60 years ago, in 1932, there appeared both the famous book on functional analysis by S. Banach, Théorie des opérations linéaires, and the article on spaces, later called Orlicz spaces, by W. Orlicz, Über eine gewisse Klasse von Räumen vom Typus B in Bull. Internat. Acad. Polon. Sci. Sér. A. The latter notion was an important extension of the notion of $L_p$ and $l_p$ spaces, introduced by F. Riesz in 1910 and 1913, respectively. The investigations of geometric properties of Banach spaces, i.e., properties which are invariant with respect to linear isometries, date back to 1936, when J. A. Clarkson introduced the notion of uniformly rotund spaces in the paper Uniformly convex spaces in Trans. Amer. Math. Soc. 40, and it was shown that $L_p$ with 1 < p < ∞ are examples of such spaces. Between the two notions of uniform rotundity and rotundity of a Banach space, a number of intermediate geometric properties have recently been investigated. Applications were found in such seemingly distant branches of mathematics as approximation theory and probability theory. Now, the scale of $L_p$ spaces seems to be too narrow in order to provide a good model for distinguishing subtleties connected with various geometric properties of Banach spaces. A much richer field of examples is obtained by considering Orlicz spaces $L_M$ of functions and $l_M$ of sequences, where M is an Orlicz function. Also, one distinguishes in Orlicz spaces two norms, the Orlicz norm ⃦· ⃦° and the Luxemburg norm ⃦· ⃦, which are equivalent, but the identity operator from ($L_M$, ⃦· ⃦°) to ($L_M$, ⃦· ⃦) is not a linear isometry, which implies that from the point of view of geometric properties, these spaces differ essential.
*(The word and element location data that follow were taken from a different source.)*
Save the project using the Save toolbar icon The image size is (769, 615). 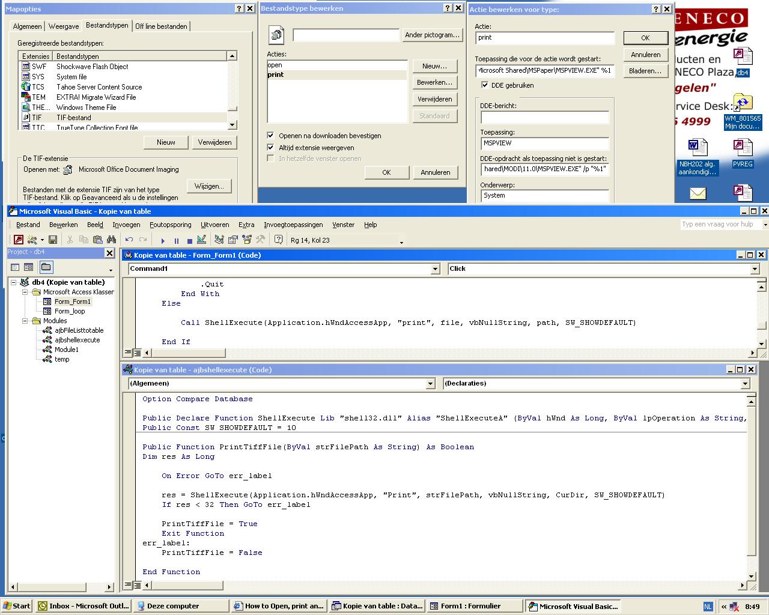(53, 239)
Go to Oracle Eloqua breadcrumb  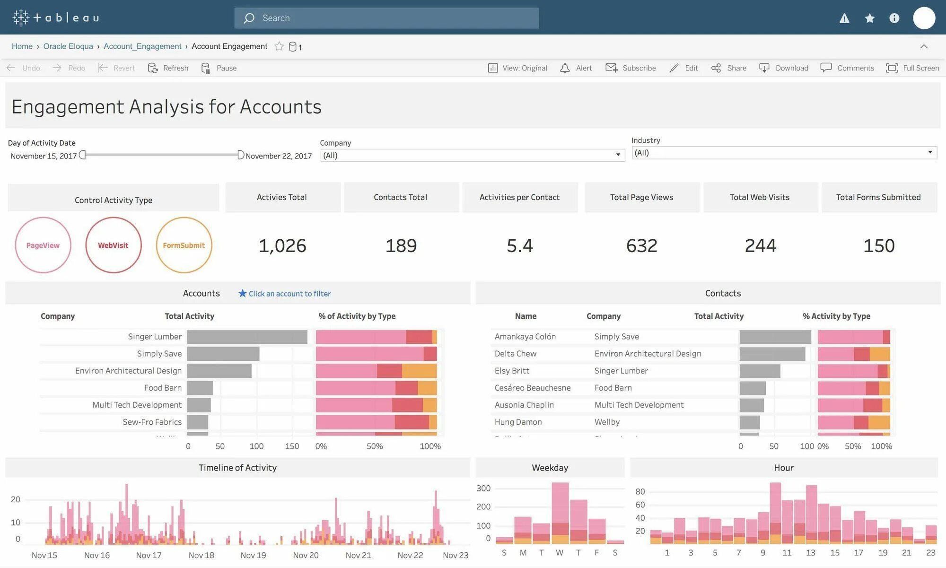click(x=68, y=46)
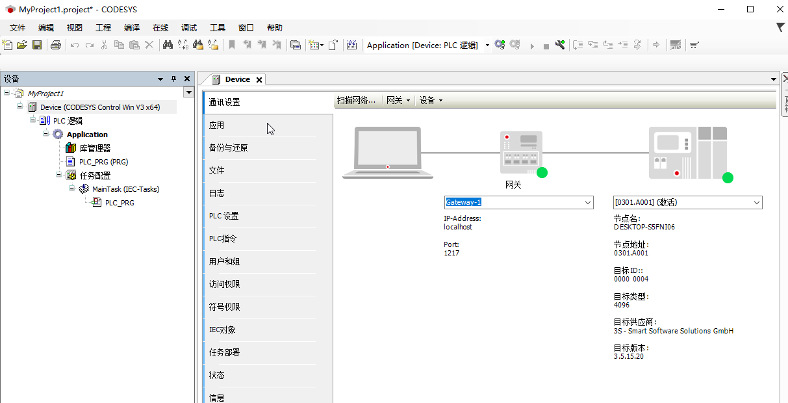788x403 pixels.
Task: Click the 扫描网络 button
Action: (356, 101)
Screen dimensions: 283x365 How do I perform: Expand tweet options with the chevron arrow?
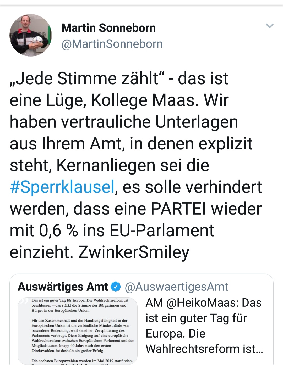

The importance of this book lies in the fact that it is the first book in English devoted to the problem of geometric properties of Orlicz spaces, and that it provides complete, up-to-date information in this domain. In most cases the theorems concern necessary and sufficient conditions for a given geometric property expressed by properties of the function M which generates the space $L_M$ or $l_M$. Some applications to best approximation, predictors and optimal control problems are also discussed.
This book shows the great role played recently by the Harbin School of Functional Analysis in problems of geometric properties of Orlicz spaces. There are many results in this book which have so far been published only in Chinese.
Anyone interested in the domain of geometric properties of Banach spaces will certainly find the present book indispensable.